SpearTip | February 20th, 2019

Cybercrime has quickly become the single greatest threat to most businesses, with damages projected to top $6 trillion by 2021 , just three short years away. Directors need to prioritize cybersecurity and make the topic a substantive issue during all conversations. The following questions are essential for Directors of all organizations, large and small, in order to better understand the cybersecurity landscape.

Should cybersecurity require full Board oversight, considering it is truly a business issue?

At SpearTip, our answer is always a resounding “yes.” However, the issue comes down to your Board’s structure and comfort level with evaluating cybersecurity and all it entails. Should the entire Board choose not to oversee cyber risk, then at least guarantee the committee responsible delivers regular, comprehensive reports to the whole Board at every opportunity. Additionally, the audit committee for most Boards is commonly overloaded. Consider creating a new committee for cyber risk, composed of Members with the most relevant experience.

Who should be a part of the cybersecurity discussion?

Getting the right information begins with getting the right people in the room. The CEO and CFO are givens, as are the organization’s business, technology and risk management leaders.

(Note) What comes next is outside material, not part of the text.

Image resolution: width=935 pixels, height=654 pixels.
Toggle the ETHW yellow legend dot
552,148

The CISO should play a critical role and be made to feel comfortable enough to candidly discuss shortcomings and risk factors, as well as successes and current measures being taken. In most organizations, the CISO is responsible for only information technology and not operational technology (OT), which leaves a critical gap.

Whomever, oversees OT also needs to be included in all discussions to better ensure full cybersecurity measures are being addressed.

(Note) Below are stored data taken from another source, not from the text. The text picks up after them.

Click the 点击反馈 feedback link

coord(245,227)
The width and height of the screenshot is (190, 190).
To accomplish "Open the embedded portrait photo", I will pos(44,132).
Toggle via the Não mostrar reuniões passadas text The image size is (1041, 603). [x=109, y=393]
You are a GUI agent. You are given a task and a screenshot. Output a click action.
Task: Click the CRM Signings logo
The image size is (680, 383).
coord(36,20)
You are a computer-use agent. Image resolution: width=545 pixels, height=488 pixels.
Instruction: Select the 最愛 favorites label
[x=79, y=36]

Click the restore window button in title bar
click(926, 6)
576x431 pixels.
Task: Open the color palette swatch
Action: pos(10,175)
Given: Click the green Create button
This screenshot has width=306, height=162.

How can Directors improve their cybersecurity knowledge?

The cybersecurity landscape is changing by the minute, so you should never stop expanding your knowledge base. Consider the following activities to keep from falling behind:

  1. Hold in-depth internal discussions about how cyber risk is being addressed. Topics should include: organizational cybersecurity strategy, the types of threats you are facing now and anticipate facing in the near future, and what’s being done to protect your organization’s “crown jewels.”
  2. Engage law enforcement, such as the FBI and other cyber security experts, to present common vulnerabilities, growing attack trends and the overall threat environment. Use this information for updating and shaping cyber risk management practices and procedures at all levels of your organization.
  3. Attend external programs and conferences focused on cyber risk, as well as connecting with industry peers and professional groups, for best practices that can be shared across company lines.

How can our Board understand if we’re adequately prepared for a breach? 

Preparedness for a cyber breach is essential if you are to survive an attack. Ask management to present your organization’s incident response and crisis management plan on a regular basis and demand updates, upgrades and modifications with every report.

If there’s no plan in place, call for management to deliver a timeline with full program development and testing deliverables. Should you have no plan, you’re placing your entire organization, your vendors and your customers in a position of extreme and unnecessary risk.

Be sure to conduct a comprehensive pre-breach assessment to determine if you are currently breached and have yet to discover the problem.

Also, be sure to, include breach notification and escalation procedures in your plan, along with Board and regulatory notification timelines, and a thorough strategy on informing stakeholders and individuals whose information may have been compromised.

Lastly, have management participate in Table Top testing exercises with external technical and legal teams to provide a more thorough understanding of how management, and the organization as a whole, will respond to a cyber crisis.